— Assignment —
Among the lines of data below, reproduce only those from the one with "astrologia (442, 270)" through the one with "Partner Finder (1191, 1096)", exactly as they stand, both ends included.

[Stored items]
⟨

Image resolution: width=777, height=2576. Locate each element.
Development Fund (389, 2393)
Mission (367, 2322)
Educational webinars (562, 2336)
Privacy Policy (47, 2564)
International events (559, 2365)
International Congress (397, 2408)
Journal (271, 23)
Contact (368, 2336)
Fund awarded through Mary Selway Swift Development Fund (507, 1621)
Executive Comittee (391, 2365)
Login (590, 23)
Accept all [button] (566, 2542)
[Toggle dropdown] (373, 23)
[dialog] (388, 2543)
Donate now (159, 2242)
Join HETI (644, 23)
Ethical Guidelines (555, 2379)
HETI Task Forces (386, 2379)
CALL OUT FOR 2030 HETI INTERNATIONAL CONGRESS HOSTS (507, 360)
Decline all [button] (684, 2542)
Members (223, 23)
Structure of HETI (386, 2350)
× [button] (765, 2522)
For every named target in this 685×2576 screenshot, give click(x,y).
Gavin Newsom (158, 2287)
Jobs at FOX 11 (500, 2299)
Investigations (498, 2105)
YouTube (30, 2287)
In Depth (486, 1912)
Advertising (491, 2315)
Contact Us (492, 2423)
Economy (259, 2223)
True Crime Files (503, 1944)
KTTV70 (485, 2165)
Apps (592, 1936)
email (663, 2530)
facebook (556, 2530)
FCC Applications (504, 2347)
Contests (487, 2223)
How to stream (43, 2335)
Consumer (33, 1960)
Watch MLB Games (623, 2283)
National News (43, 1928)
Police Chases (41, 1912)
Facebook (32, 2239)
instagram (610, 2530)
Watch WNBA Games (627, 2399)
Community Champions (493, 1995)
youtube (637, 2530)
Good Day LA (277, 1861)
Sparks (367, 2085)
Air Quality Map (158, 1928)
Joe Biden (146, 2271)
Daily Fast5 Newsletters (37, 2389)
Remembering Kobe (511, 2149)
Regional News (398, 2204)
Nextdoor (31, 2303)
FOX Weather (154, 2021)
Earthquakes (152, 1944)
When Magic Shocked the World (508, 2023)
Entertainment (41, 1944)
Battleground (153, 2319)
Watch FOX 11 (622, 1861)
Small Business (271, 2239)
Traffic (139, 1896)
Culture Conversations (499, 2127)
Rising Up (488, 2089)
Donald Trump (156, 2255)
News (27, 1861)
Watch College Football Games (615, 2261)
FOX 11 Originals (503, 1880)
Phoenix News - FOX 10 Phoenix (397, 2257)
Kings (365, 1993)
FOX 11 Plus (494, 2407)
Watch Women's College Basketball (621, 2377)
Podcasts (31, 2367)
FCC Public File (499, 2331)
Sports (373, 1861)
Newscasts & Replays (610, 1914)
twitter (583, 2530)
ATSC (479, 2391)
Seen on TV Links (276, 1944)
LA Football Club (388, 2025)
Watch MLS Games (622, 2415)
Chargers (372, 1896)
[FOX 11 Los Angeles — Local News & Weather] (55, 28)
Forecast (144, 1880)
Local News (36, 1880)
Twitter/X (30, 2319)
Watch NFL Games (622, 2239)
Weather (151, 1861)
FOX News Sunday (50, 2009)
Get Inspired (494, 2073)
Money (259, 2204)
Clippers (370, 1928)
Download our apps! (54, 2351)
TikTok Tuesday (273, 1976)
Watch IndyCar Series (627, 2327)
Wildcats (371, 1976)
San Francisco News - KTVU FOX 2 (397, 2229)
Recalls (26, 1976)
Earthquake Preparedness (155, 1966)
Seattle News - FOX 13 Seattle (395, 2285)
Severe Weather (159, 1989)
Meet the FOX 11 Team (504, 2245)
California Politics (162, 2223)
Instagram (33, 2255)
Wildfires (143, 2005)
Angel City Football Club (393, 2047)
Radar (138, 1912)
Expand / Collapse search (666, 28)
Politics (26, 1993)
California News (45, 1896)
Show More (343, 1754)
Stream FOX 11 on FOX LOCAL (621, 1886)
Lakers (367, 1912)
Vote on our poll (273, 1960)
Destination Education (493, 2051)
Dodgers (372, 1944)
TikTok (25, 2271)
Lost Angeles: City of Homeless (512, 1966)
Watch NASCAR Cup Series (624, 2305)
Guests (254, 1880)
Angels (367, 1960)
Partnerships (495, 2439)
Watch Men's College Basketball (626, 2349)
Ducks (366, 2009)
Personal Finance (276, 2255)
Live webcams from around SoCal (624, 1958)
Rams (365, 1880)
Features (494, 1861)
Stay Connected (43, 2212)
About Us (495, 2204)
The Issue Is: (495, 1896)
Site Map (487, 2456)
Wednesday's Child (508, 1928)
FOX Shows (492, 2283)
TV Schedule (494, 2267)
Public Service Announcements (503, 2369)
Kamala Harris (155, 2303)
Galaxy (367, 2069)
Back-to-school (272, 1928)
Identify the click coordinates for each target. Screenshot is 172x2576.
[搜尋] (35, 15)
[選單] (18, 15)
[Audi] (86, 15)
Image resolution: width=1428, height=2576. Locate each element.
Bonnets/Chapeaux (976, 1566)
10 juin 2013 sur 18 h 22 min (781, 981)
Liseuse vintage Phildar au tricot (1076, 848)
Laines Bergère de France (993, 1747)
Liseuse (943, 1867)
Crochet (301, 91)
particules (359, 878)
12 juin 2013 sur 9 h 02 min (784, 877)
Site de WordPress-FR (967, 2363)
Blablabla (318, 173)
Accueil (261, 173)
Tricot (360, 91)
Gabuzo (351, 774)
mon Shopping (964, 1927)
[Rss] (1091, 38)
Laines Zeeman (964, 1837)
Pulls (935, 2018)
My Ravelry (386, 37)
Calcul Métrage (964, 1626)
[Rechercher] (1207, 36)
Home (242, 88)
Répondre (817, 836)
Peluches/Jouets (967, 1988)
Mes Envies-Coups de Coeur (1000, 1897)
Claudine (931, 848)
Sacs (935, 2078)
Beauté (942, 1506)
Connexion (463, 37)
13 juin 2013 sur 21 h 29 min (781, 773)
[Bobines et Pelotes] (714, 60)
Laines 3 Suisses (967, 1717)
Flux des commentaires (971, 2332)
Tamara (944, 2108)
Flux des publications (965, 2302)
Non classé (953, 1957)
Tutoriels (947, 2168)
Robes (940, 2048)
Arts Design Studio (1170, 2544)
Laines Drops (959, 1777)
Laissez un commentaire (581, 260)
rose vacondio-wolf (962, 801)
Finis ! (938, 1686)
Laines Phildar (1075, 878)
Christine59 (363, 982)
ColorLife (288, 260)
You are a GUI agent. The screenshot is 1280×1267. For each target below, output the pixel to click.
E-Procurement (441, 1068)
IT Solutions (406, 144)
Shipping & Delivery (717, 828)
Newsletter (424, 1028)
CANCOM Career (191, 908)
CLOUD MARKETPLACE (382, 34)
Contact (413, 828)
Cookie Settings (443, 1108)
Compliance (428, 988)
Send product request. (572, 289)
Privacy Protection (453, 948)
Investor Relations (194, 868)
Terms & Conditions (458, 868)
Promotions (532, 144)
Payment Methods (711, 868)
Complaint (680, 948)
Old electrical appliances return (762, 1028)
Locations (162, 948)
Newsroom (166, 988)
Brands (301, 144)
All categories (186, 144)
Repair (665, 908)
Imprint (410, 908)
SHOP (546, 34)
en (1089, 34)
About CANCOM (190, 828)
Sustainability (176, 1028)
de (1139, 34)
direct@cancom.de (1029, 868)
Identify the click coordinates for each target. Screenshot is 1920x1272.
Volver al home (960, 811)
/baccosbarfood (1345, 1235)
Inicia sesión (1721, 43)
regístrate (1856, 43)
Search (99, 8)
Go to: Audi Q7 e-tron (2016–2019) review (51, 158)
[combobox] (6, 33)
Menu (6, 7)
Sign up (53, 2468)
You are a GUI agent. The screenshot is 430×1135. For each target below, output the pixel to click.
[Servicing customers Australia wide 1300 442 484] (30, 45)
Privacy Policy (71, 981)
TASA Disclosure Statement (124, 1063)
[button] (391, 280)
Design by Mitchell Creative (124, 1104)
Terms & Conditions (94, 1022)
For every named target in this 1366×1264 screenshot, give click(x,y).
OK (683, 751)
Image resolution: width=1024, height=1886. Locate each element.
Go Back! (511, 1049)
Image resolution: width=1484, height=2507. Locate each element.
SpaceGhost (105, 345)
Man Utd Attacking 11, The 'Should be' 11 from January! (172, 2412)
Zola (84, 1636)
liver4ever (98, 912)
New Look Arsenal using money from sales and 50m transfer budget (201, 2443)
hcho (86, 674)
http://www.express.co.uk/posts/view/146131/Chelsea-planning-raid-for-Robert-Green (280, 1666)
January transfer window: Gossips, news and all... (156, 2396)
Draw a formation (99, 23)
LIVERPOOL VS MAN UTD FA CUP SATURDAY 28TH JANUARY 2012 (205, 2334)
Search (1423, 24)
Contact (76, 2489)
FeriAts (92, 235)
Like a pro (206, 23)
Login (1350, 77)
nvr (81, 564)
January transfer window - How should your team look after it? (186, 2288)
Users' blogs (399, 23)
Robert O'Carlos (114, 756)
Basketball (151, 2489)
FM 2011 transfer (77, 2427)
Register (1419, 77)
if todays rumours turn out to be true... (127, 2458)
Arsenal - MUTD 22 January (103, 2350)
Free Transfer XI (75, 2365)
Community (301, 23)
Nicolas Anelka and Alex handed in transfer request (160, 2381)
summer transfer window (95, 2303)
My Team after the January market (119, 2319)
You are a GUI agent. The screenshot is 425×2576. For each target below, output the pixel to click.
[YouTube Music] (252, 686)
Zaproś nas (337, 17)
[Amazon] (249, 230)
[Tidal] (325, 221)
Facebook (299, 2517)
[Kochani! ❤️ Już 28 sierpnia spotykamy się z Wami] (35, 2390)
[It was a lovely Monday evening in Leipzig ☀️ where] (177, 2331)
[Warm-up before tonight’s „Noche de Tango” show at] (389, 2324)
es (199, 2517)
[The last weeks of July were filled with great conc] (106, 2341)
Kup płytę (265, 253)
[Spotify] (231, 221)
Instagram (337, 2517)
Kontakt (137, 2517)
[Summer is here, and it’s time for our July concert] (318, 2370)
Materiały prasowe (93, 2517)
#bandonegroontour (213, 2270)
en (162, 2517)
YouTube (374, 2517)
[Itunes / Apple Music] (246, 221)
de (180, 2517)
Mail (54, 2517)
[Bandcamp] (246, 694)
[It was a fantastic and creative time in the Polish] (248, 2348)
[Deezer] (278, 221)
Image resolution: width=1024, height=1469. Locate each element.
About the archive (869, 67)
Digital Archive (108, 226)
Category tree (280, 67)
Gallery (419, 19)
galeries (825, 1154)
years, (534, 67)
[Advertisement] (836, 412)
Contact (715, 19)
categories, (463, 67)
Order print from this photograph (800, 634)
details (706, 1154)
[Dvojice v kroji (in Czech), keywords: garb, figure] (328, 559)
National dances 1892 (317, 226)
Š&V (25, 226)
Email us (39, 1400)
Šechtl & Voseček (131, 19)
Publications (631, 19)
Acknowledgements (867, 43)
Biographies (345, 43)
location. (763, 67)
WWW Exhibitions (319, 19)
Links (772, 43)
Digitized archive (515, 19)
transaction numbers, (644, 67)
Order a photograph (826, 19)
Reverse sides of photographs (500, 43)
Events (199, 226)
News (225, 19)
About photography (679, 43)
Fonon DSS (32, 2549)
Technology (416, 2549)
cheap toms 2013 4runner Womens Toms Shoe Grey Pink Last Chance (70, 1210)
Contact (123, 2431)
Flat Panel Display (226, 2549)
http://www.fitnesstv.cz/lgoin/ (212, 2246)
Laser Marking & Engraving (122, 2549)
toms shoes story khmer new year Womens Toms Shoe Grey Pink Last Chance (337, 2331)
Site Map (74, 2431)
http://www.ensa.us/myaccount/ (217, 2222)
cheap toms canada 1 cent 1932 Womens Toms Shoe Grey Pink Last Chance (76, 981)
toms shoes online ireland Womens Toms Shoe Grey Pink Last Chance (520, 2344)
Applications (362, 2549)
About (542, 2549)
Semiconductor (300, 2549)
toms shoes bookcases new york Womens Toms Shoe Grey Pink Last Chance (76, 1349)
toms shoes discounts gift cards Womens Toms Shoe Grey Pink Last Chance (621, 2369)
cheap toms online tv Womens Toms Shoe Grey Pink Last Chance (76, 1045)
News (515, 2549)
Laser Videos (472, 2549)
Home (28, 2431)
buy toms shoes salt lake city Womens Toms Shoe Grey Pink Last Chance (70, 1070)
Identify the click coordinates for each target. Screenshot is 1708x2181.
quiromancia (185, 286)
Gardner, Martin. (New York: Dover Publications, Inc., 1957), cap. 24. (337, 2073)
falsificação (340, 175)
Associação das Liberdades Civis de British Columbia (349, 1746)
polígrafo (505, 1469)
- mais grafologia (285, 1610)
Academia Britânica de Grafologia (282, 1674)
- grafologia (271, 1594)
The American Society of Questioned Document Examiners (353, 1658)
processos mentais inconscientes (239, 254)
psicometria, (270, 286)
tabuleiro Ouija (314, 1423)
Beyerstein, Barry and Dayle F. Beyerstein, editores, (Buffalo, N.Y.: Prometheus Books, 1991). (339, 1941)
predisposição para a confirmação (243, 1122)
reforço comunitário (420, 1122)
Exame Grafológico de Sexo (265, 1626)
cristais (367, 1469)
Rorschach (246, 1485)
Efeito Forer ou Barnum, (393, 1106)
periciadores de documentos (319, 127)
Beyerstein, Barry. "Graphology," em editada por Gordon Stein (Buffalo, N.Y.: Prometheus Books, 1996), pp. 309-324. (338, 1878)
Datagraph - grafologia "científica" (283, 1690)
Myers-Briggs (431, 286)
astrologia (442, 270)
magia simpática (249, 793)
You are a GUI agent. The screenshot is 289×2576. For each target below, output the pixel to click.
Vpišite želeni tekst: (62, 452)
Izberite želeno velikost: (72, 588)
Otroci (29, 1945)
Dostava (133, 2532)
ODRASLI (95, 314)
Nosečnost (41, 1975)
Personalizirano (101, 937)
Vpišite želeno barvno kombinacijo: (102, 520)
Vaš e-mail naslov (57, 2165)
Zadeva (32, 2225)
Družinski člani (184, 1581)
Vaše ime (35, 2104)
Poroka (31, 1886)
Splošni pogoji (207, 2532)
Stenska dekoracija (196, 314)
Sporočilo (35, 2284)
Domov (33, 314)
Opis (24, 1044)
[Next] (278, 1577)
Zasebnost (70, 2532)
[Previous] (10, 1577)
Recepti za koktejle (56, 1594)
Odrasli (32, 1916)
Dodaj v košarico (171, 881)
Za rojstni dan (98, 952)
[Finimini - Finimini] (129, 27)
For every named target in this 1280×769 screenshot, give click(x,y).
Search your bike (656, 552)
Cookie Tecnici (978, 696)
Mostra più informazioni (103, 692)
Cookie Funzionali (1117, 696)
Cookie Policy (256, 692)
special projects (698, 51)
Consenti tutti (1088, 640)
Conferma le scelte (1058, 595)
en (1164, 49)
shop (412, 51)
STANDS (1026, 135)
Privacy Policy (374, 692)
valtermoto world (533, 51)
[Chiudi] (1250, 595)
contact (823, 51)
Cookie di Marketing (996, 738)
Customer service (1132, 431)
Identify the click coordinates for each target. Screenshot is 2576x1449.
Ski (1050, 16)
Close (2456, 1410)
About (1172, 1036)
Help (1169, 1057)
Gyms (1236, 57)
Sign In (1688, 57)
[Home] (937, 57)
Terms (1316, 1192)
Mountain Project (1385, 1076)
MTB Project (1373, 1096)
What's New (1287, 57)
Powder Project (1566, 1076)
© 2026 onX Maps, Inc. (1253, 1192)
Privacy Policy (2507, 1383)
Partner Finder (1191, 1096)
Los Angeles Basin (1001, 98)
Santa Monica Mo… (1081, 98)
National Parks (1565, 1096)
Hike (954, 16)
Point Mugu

⟩

— Problem solution —
astrologia (442, 270)
magia simpática (249, 793)
You are a GUI agent. The screenshot is 289×2576. For each target below, output the pixel to click.
Vpišite želeni tekst: (62, 452)
Izberite želeno velikost: (72, 588)
Otroci (29, 1945)
Dostava (133, 2532)
ODRASLI (95, 314)
Nosečnost (41, 1975)
Personalizirano (101, 937)
Vpišite želeno barvno kombinacijo: (102, 520)
Vaš e-mail naslov (57, 2165)
Zadeva (32, 2225)
Družinski člani (184, 1581)
Vaše ime (35, 2104)
Poroka (31, 1886)
Splošni pogoji (207, 2532)
Stenska dekoracija (196, 314)
Sporočilo (35, 2284)
Domov (33, 314)
Opis (24, 1044)
[Next] (278, 1577)
Zasebnost (70, 2532)
[Previous] (10, 1577)
Recepti za koktejle (56, 1594)
Odrasli (32, 1916)
Dodaj v košarico (171, 881)
Za rojstni dan (98, 952)
[Finimini - Finimini] (129, 27)
For every named target in this 1280×769 screenshot, give click(x,y).
Search your bike (656, 552)
Cookie Tecnici (978, 696)
Mostra più informazioni (103, 692)
Cookie Funzionali (1117, 696)
Cookie Policy (256, 692)
special projects (698, 51)
Consenti tutti (1088, 640)
Conferma le scelte (1058, 595)
en (1164, 49)
shop (412, 51)
STANDS (1026, 135)
Privacy Policy (374, 692)
valtermoto world (533, 51)
[Chiudi] (1250, 595)
contact (823, 51)
Cookie di Marketing (996, 738)
Customer service (1132, 431)
Identify the click coordinates for each target. Screenshot is 2576x1449.
Ski (1050, 16)
Close (2456, 1410)
About (1172, 1036)
Help (1169, 1057)
Gyms (1236, 57)
Sign In (1688, 57)
[Home] (937, 57)
Terms (1316, 1192)
Mountain Project (1385, 1076)
MTB Project (1373, 1096)
What's New (1287, 57)
Powder Project (1566, 1076)
© 2026 onX Maps, Inc. (1253, 1192)
Privacy Policy (2507, 1383)
Partner Finder (1191, 1096)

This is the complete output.